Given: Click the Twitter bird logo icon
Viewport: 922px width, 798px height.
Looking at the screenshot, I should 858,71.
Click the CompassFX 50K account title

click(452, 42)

---+---

Swap "bird logo icon" for "bird icon" throughout the records above and write them out again with nothing else altered.

Given: Click the Twitter bird icon
Viewport: 922px width, 798px height.
Looking at the screenshot, I should 858,71.
Click the CompassFX 50K account title

click(452, 42)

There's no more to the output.